Il lavoro all'inizio è stato un po' complesso perché nella conca vi era una lussureggiante vegetazione erbacea e arbustiva che faceva perdere il senso di orientamento, qualcosa di seccante se ti hanno incaricato di piantare gli alberi a righe dritte (sesto di impianto 2 x 2).
Dopo parecchie parolacce e riflessioni geometriche ho capito che l'unica maniera per fare righe dritte è piantare gli alberi a triangolo equilatero. Se ne piantano un paio (A e B) a 2 metri di distanza e il terzo C a 2 metri rispettivamente da A e a 2 metri da B. Si forma così un triangolo equilatero; aggiungendo alberi con questo criterio alla figura che si forma si ottengono righe molto precise.
La buca si scava con una specie di zappa succhiello, metallica. Premendo l'attrezzo con il piede si estrae una carota di terreno creando così il buco per l'albero. Il terreno è una specie di spugna morbida di muschio e humus nero. Da questo punto di vista, mettere a dimora abeti non è molto faticoso.
Ogni tanto facevo delle pause per sgranchirmi, scattare qualche foto e riflettere.
Pensavo che questi abeti saranno maturi più o meno nell'anno 2100 ossia a tagliarli saranno i figli dei miei nipoti. Ci pensate, in un mondo impaziente con tempi di consegna “24 ore”, “il prima possibile”, “entro una settimana al massimo”, sto svolgendo un lavoro che vedrà un risultato fra novant'anni.
E' affascinante, mi sto dedicando a qualcosa che di sicuro andrà oltre la mia vita.
Mi sono immaginato quegli uomini che ora come ora non esistono nemmeno nei pensieri, che nasceranno, cresceranno, vivranno esperienze simili alle mie in un mondo, spero migliore ma che sicuramente andrà loro stretto.

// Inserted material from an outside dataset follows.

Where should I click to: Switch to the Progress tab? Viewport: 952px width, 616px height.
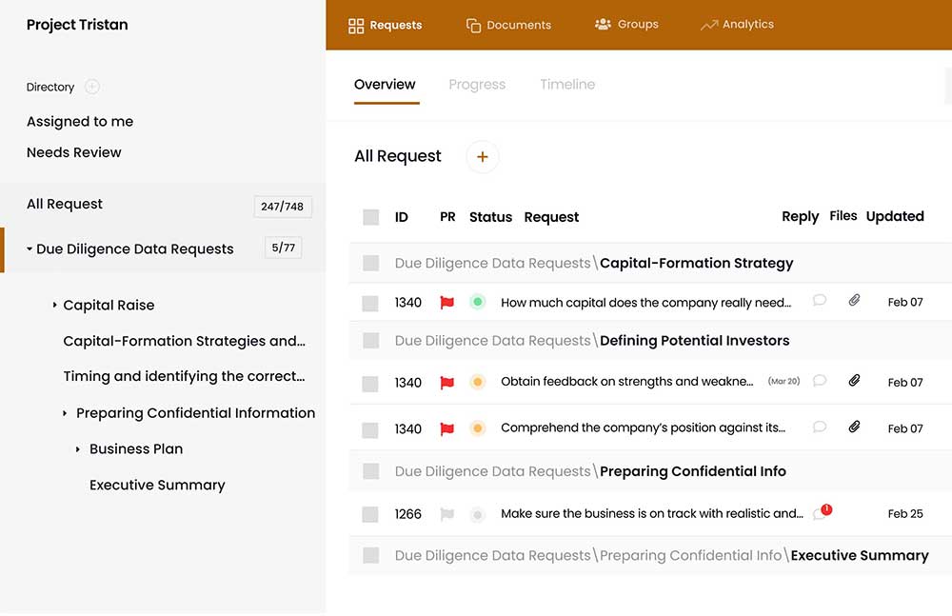pos(477,85)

Chissà se allora mi restituiranno la cortesia, se si renderanno conto che quella pecceta così geometrica non è naturale. E chissà come reagiranno se sapessero che a piantare quegli alberi è stato un italiano di cui si sono perse le tracce e dimenticato il nome.
Non so a voi ma a me capita di pensare a uomini lontani osservando prodotti esotici, specie il caffè. L'odore del caffè mi rimanda all'immagine di un gruppo di contadini colombiani don la pelle bruciata dal sole e dai vestiti chiari con i cappelli di paglia che chiacchierano fra loro a fine giornata. E' un immagine stupida, probabilmente non si vestono nemmeno così e quando hanno finito la giornata corrono a casa però il loro caffè mi parla di loro.
Anche la prossima settimana pianterò alberi, speriamo faccia bel tempo.